-- TASK TO CARRY OUT --
Write out the lines of the items below as a numbered list, leaving out blank lines and the pictures.
--*--
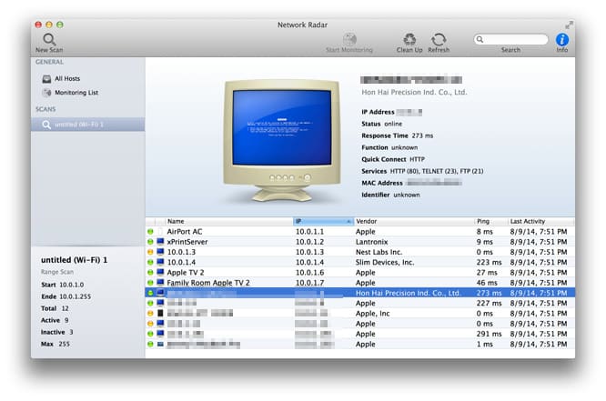Viewport: 606px width, 401px height.
Task: Click the blue-screen computer monitor image
Action: 280,129
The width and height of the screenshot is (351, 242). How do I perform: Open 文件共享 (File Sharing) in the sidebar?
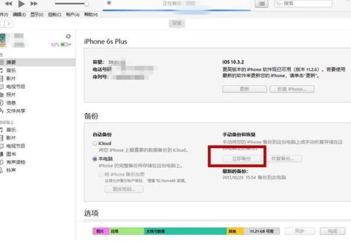tap(15, 111)
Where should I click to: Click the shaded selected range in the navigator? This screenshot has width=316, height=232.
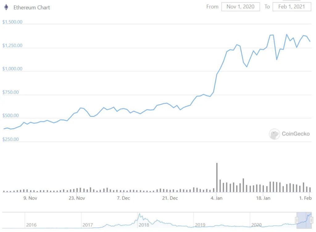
--*--
-- CORRECT OUTPUT --
1. Viewport: 606px width, 401px height.
2. Task: Click the blue-screen computer monitor image
3. Action: 280,129
4. The width and height of the screenshot is (351, 242). How do I perform: Open 文件共享 (File Sharing) in the sidebar?
5. tap(15, 111)
6. Where should I click to: Click the shaded selected range in the navigator? This screenshot has width=316, height=232.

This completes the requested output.